While some folks will say that finance office upsells like pre-paid maintenance and warranties are always a waste of money, often it’s a case by case basis depending on the customer and their usage. You said you spent “several grand” which is a bit ambiguous but I will assume for these calculations that is $2,000 for a four-year plan.
You project that you will put between 48,000 to 60,000 miles on that car. If we assume dealer oil changes run about $75 each for a full synthetic service that would be $600 in oil changes alone. If you service all four brakes that could run about $500 per axle for rotors, pads, and dealer install rates. So now we are up to $1,600 for brakes and oil changes. If you drive on the lower end of your estimate at 48,000 miles you likely won’t hit the expensive service intervals within that four-year term. However, if you push up to 60,000 miles within that time, you may hit the transmission service interval, which I was recently quoted $600 for my GTI, I opted to get that done at a local shop instead, but when we roll that into your plan you may come out slightly ahead depending on how much you actually paid for the VW Care Plus.
Usually, these plans don’t save customers a ton of money but depending on how they use their car it could put a few bucks in their pocket, for lower mile drivers they are likely better off just paying for those intervals a la carte.
Next, if you have you buy an aftermarket warranty on a car that still has the factory coverage, who picks up the tab first?

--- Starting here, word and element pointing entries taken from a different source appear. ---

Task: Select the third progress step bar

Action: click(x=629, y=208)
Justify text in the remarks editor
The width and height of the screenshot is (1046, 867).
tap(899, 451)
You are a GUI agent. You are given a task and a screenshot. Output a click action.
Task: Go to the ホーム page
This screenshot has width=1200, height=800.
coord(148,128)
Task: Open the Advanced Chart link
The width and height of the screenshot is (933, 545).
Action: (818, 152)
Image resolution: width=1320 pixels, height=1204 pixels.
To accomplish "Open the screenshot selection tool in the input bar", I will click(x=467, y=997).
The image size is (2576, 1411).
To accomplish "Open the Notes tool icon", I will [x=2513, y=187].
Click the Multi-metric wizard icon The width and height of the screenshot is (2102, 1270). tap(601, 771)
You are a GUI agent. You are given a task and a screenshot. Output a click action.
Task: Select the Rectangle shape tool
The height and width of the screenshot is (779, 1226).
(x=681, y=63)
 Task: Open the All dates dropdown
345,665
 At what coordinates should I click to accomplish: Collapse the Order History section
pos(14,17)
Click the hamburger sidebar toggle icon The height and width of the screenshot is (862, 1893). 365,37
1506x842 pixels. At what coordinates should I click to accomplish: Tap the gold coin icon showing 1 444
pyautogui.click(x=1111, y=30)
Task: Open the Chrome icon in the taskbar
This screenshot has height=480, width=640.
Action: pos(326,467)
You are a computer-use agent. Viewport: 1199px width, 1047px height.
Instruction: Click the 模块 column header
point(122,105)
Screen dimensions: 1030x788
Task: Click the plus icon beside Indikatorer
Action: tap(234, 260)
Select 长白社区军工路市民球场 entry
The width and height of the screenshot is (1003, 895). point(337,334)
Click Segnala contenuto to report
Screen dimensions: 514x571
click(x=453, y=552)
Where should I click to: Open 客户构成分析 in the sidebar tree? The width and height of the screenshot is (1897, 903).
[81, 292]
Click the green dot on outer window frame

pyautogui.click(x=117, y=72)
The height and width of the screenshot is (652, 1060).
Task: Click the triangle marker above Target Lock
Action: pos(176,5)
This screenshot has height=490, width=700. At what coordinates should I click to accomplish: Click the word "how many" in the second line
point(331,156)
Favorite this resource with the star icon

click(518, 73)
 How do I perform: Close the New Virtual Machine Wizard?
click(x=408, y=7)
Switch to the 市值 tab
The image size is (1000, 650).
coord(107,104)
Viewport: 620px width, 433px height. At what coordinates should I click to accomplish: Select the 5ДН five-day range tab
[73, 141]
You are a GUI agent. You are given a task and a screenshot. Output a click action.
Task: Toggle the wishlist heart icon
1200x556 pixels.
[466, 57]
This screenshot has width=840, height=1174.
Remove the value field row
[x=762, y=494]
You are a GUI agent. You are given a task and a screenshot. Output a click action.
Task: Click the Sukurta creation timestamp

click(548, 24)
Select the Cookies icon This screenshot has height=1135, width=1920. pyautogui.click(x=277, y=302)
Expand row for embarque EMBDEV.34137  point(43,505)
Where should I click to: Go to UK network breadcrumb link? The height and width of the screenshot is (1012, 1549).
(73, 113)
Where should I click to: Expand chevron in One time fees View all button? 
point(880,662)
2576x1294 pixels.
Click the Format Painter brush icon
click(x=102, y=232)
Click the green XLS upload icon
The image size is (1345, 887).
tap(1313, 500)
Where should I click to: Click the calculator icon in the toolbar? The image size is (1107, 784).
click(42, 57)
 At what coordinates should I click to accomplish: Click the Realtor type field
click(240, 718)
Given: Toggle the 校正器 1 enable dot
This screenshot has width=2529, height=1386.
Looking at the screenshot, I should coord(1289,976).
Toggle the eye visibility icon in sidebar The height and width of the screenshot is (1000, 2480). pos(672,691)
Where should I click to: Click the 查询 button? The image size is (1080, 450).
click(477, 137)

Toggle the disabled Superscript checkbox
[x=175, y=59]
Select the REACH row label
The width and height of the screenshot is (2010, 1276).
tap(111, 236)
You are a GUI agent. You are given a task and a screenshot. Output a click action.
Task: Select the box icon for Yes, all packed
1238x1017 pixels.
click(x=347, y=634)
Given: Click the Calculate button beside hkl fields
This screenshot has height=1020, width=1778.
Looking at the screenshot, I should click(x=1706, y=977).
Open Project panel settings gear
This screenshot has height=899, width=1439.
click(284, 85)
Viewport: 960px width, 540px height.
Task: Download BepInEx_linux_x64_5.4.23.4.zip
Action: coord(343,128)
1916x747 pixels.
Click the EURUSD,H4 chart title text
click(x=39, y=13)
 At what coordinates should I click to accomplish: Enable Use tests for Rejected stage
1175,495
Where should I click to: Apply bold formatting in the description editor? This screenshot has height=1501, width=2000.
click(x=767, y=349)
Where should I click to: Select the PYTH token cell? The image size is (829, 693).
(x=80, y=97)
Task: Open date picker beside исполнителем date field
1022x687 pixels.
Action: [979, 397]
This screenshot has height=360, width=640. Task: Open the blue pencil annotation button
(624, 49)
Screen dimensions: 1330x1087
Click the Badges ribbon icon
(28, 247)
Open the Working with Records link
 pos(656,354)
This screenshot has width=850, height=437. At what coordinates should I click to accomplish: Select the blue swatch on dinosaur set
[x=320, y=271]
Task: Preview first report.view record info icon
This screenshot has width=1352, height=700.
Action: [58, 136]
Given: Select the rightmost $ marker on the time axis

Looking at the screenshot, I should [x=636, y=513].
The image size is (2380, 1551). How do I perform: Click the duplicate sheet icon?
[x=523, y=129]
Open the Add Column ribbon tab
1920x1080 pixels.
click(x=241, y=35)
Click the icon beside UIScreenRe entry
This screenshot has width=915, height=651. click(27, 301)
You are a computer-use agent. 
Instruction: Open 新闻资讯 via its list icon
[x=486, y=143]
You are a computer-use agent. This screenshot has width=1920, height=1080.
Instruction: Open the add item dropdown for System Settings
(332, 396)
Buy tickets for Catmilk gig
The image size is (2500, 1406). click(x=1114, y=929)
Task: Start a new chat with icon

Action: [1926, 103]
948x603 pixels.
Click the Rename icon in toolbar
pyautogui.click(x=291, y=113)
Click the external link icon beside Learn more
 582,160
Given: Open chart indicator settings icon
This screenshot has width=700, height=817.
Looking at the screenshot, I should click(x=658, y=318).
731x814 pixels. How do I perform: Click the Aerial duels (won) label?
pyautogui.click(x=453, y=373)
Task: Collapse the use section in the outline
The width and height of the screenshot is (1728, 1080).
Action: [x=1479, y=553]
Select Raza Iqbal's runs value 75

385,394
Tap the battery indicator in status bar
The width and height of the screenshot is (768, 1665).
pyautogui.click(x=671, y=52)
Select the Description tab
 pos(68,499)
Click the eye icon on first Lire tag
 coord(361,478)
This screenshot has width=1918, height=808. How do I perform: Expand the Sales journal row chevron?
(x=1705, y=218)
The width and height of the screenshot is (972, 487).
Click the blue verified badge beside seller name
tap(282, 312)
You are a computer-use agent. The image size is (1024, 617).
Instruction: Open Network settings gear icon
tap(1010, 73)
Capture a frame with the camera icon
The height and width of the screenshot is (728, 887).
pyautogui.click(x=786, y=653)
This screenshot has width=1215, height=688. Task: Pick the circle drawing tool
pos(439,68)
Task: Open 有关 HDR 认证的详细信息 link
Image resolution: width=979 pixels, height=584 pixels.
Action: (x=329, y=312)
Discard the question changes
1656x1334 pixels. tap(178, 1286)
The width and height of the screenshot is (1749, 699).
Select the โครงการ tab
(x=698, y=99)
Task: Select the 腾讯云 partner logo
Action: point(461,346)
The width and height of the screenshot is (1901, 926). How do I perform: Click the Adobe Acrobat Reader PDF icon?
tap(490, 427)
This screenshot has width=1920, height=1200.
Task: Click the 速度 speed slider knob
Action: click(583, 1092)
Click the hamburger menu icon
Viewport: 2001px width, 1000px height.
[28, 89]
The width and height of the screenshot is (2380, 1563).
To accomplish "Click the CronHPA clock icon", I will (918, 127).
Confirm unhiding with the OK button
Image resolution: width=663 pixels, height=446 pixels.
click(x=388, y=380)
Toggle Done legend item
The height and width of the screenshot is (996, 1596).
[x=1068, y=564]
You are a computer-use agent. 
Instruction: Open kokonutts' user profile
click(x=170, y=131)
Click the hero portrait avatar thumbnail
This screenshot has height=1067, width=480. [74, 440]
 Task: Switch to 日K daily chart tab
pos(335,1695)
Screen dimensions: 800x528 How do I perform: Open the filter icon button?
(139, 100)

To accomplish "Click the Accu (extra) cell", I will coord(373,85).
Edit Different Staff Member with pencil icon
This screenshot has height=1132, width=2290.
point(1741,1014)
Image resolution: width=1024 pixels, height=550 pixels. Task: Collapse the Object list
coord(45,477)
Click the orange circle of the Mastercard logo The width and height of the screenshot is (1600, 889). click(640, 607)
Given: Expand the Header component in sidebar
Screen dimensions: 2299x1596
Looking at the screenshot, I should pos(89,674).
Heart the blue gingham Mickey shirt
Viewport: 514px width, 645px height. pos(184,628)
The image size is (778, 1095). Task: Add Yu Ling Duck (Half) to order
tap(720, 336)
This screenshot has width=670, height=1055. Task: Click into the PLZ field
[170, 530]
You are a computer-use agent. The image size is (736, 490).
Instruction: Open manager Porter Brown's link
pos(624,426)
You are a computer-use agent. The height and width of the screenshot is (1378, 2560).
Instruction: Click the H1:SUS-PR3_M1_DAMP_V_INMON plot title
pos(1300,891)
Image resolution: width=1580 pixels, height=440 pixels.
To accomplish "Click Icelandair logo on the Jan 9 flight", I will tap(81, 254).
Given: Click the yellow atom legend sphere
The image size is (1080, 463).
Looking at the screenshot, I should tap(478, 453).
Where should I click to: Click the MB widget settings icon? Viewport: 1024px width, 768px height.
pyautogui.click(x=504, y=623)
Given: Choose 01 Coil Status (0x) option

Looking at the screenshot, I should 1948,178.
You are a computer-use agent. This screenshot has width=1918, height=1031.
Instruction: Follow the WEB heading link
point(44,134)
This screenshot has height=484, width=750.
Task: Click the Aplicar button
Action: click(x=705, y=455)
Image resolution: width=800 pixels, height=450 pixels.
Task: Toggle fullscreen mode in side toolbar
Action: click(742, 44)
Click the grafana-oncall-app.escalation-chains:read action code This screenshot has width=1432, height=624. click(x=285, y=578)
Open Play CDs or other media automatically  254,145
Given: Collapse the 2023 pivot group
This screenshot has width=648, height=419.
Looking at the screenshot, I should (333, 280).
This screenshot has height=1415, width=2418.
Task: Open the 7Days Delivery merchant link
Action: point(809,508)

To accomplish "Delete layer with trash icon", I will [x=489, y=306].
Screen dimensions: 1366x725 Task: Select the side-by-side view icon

If I purchase an extended warranty with a used vehicle and still have the manufacturer’s warranty on some component that fails, is the aftermarket warranty provider likely to force me to deal with the dealer/manufacturer or can I take my vehicle to a shop of my choice and have the aftermarket warranty provider covers the repair?
Typically, if you buy an aftermarket warranty, that warranty acts as an extension of the factory coverage once that manufacturer warranty expires. Those third-party companies certainly don’t want to pay out when someone else can pay for that repair. Where this may be an inconvenience is when the closest dealer for the brand you own is far away, so any warranty work will require some travel. You need to check the language of the extended warranty contract closely but I bet the additional coverage won’t be applicable until the factory warranty is gone.
How can someone that doesn’t love their very fancy and expensive lease be more financially smart?
I’m currently leasing a 2018 DB11 for about $3,300 a month. I’m 9 months into a 36-month lease. I traded in a Tesla for this car and absorbed a 30k loss on it and rolled it into the Aston Martin lease.
I’m not loving the car anymore (I have mental problems) and I want to be more financially smart. What do you think my best options are?
Holy moly those are some serious payments on that Aston lease! While we are likely to get some comments from folks who don’t have a lot of sympathy for someone who can afford a lease on an Aston that has a higher payment that most people’s mortgages, I commend you for at least recognizing that you want to make a change in terms of your financial strategy.
If you are looking for the financially smart move ride out the Aston until the end, because you are already in the hole with a negative equity roll over and doing that again is going to put you further behind. Once the Aston lease is up, start fresh and I would suggest buying used cars as that will give you more flexibility in terms of ownership time. If you get something cool and want to toss it in a year or two, it’s a lot easier to do that if you aren’t leasing.